[What you should do] Look through the records below for the line holding "991x685 pixels.". Write it out exactly, with each following line through the line holding "This screenshot has width=571, height=644.".

[Data to use]
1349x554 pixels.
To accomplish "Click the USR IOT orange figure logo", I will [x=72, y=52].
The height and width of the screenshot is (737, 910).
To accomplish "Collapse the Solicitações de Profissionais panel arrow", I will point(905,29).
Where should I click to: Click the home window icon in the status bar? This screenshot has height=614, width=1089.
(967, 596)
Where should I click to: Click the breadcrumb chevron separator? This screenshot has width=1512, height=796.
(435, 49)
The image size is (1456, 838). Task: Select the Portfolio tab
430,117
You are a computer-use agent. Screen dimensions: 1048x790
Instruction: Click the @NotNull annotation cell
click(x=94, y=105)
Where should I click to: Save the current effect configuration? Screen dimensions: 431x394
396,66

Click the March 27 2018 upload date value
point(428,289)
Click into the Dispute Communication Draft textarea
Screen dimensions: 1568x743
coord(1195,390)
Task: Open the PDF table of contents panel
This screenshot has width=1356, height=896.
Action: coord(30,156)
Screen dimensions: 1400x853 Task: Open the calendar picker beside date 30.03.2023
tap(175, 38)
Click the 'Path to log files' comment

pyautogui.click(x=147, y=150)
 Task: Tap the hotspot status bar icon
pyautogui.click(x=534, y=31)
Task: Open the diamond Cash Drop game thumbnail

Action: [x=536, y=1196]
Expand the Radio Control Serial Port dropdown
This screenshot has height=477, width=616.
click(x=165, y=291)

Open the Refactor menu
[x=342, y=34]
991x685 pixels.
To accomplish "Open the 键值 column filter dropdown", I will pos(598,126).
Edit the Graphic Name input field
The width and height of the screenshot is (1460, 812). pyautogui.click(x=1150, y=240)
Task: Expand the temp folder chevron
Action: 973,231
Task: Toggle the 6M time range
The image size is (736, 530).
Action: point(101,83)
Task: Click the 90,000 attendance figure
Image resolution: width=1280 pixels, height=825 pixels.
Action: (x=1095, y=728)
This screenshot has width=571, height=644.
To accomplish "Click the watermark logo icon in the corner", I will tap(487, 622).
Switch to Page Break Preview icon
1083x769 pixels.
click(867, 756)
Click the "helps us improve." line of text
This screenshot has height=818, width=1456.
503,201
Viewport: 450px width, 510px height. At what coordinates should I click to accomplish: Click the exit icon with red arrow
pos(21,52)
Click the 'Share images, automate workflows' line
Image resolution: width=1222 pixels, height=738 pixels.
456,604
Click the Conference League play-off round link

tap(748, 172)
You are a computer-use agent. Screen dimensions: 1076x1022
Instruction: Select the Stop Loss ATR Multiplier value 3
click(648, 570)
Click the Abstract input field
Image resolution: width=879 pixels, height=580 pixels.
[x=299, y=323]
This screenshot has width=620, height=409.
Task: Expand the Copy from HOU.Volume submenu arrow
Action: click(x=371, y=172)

[Solution for this problem]
991x685 pixels.
To accomplish "Open the 键值 column filter dropdown", I will pos(598,126).
Edit the Graphic Name input field
The width and height of the screenshot is (1460, 812). pyautogui.click(x=1150, y=240)
Task: Expand the temp folder chevron
Action: 973,231
Task: Toggle the 6M time range
The image size is (736, 530).
Action: point(101,83)
Task: Click the 90,000 attendance figure
Image resolution: width=1280 pixels, height=825 pixels.
Action: (x=1095, y=728)
This screenshot has width=571, height=644.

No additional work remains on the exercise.